▸ **Assigned task**: The required result is the exact run of lines beginning at the one containing "Expand the PLU Тип dropdown in details panel" and ending at the last line of the entries.
++++ Provided entries
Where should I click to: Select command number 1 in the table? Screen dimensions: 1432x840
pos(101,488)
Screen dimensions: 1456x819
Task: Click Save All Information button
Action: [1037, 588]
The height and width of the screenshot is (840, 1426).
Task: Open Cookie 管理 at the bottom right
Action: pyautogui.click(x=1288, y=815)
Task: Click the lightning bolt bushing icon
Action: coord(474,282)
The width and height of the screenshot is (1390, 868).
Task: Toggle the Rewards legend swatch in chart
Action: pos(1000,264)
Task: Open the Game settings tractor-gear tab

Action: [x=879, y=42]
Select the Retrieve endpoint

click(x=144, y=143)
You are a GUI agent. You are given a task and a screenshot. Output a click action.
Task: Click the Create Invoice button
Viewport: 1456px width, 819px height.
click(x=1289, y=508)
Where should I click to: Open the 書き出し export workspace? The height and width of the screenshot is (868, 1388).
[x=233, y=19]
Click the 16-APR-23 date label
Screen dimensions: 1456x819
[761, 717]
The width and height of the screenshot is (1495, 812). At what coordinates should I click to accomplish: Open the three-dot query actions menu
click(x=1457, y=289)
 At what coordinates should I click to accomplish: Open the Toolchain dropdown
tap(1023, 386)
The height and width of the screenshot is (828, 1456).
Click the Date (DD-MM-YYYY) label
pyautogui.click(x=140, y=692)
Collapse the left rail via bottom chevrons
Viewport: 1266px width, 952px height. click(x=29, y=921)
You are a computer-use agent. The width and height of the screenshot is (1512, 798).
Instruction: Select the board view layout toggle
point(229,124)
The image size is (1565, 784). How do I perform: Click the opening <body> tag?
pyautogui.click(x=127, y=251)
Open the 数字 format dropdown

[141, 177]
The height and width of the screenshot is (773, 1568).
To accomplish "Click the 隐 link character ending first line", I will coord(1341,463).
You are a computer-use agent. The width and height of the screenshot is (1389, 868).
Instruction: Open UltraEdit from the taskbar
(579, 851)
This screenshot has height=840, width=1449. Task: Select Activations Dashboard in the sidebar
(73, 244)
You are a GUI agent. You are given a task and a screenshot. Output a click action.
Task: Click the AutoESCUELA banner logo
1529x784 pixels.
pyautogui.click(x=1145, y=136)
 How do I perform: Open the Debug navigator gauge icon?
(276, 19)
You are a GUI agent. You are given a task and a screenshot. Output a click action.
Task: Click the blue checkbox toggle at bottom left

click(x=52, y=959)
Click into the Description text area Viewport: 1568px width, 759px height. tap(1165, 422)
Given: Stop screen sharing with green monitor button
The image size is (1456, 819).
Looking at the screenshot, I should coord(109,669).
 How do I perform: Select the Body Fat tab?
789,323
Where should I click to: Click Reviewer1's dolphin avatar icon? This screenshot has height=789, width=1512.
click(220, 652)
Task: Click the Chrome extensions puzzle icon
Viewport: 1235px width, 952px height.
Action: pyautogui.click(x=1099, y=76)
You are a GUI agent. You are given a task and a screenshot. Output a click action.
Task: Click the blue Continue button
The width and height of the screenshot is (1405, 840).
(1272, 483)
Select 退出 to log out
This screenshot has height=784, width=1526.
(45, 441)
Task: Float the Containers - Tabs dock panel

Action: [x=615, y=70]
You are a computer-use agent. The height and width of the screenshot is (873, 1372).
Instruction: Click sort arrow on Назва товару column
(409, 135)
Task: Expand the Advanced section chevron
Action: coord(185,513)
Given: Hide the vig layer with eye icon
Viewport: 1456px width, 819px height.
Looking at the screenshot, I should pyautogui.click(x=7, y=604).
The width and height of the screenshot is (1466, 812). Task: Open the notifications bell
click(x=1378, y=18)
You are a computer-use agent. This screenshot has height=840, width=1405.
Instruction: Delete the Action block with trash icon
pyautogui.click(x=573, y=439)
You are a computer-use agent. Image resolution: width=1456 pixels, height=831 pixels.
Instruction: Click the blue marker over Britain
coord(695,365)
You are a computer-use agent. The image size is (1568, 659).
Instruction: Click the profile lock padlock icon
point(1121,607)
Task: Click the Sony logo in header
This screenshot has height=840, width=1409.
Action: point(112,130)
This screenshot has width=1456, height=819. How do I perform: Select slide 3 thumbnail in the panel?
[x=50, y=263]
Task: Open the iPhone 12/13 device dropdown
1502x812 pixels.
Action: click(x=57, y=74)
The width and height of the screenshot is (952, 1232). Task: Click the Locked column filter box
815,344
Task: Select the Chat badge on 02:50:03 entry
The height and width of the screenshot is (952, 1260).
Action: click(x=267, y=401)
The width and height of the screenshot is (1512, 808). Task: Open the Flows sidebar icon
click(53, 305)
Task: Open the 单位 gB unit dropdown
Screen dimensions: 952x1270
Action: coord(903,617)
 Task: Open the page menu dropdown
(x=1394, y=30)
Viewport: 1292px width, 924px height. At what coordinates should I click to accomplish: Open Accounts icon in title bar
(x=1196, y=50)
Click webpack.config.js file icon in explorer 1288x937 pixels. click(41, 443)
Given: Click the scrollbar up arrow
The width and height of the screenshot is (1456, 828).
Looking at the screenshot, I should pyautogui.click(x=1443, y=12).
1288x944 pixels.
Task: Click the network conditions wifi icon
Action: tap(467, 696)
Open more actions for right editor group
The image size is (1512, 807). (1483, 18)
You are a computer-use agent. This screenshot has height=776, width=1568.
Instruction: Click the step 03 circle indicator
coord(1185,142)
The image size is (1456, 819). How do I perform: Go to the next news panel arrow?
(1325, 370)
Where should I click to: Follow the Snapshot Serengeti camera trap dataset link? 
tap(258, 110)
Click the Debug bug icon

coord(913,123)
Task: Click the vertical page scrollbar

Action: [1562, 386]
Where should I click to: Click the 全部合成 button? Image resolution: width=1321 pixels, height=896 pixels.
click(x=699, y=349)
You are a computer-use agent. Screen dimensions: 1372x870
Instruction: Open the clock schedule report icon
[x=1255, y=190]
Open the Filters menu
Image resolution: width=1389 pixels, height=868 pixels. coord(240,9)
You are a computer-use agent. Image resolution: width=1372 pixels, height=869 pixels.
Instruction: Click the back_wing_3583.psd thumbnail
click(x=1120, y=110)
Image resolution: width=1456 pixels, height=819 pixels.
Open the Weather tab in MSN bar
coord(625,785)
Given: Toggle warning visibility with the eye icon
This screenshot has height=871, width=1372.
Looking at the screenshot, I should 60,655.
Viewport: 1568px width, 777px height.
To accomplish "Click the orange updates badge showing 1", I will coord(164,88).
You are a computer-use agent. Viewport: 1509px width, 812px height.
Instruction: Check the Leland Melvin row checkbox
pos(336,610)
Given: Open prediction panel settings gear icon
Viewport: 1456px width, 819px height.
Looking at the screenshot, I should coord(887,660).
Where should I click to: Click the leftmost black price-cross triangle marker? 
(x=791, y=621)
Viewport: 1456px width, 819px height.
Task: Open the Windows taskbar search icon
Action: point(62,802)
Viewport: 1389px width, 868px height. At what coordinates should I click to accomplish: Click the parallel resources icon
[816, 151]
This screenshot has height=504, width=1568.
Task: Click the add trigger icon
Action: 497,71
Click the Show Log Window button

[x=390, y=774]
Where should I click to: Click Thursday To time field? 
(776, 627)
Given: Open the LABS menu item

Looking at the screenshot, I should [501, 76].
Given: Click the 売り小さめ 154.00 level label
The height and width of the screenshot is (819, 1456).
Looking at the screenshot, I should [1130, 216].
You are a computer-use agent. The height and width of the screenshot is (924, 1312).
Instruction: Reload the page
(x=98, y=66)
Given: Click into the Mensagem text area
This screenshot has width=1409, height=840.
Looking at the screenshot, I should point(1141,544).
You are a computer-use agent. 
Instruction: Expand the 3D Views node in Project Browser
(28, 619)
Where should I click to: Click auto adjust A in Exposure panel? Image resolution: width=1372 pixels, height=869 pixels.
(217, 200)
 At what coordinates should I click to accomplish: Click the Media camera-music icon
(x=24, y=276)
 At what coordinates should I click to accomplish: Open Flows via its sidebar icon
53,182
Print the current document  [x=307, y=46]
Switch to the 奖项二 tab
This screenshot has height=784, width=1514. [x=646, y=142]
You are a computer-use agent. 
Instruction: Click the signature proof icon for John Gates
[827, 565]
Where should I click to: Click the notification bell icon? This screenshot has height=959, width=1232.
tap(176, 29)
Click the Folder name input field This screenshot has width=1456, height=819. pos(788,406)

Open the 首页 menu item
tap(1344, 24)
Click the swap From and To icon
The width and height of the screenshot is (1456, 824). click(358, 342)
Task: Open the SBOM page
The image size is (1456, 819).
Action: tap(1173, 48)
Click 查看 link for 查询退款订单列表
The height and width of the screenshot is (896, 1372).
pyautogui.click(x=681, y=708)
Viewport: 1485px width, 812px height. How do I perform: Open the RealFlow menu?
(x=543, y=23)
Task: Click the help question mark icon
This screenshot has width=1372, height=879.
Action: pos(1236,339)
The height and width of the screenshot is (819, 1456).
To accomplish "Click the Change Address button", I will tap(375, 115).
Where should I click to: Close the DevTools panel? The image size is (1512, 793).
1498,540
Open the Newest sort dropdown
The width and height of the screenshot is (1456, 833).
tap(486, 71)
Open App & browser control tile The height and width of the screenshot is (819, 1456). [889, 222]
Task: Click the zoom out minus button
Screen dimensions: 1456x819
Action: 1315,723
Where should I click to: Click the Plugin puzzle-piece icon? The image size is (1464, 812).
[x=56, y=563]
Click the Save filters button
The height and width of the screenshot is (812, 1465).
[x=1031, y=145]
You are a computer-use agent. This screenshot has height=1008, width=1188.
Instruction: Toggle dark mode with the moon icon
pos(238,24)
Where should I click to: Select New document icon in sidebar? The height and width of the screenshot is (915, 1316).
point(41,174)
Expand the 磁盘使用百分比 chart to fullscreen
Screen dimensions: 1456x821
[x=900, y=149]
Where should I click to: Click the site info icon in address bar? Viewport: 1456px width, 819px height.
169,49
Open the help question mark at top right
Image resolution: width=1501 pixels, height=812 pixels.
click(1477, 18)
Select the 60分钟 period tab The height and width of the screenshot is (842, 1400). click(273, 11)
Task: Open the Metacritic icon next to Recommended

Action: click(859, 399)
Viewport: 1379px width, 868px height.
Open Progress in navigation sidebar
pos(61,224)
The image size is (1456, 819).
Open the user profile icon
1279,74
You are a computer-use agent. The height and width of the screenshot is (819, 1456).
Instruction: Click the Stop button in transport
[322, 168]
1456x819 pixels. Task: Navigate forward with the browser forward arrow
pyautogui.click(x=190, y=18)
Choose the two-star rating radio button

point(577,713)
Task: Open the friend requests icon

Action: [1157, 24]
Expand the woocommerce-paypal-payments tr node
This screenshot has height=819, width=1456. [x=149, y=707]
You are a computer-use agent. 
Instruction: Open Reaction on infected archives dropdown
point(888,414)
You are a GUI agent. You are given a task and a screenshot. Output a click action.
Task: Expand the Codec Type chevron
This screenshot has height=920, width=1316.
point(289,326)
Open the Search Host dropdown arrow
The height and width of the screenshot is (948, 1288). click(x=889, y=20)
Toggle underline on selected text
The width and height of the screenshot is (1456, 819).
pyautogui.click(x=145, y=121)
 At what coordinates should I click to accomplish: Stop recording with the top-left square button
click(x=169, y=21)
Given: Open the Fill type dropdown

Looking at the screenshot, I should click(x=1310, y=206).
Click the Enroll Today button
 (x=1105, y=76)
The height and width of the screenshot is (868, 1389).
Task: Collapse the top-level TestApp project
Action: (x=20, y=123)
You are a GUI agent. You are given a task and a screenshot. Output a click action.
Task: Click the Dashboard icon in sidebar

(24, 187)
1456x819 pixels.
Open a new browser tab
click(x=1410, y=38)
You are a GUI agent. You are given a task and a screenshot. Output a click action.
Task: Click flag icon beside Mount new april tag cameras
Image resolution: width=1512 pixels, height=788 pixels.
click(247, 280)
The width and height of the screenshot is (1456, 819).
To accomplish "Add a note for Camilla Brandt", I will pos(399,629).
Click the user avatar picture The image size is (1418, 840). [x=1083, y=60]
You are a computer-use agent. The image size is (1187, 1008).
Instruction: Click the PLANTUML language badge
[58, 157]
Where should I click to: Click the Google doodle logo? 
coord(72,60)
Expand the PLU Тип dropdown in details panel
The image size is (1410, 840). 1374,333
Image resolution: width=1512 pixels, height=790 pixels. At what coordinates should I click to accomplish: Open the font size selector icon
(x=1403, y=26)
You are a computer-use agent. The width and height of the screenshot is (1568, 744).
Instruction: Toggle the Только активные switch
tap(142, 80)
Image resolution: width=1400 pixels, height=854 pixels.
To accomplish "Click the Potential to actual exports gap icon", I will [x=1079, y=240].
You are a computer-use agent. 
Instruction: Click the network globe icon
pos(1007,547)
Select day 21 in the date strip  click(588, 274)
++++++++
▸ **Solution to the exercise**:
Expand the PLU Тип dropdown in details panel
The image size is (1410, 840). 1374,333
Image resolution: width=1512 pixels, height=790 pixels. At what coordinates should I click to accomplish: Open the font size selector icon
(x=1403, y=26)
You are a computer-use agent. The width and height of the screenshot is (1568, 744).
Instruction: Toggle the Только активные switch
tap(142, 80)
Image resolution: width=1400 pixels, height=854 pixels.
To accomplish "Click the Potential to actual exports gap icon", I will [x=1079, y=240].
You are a computer-use agent. 
Instruction: Click the network globe icon
pos(1007,547)
Select day 21 in the date strip  click(588, 274)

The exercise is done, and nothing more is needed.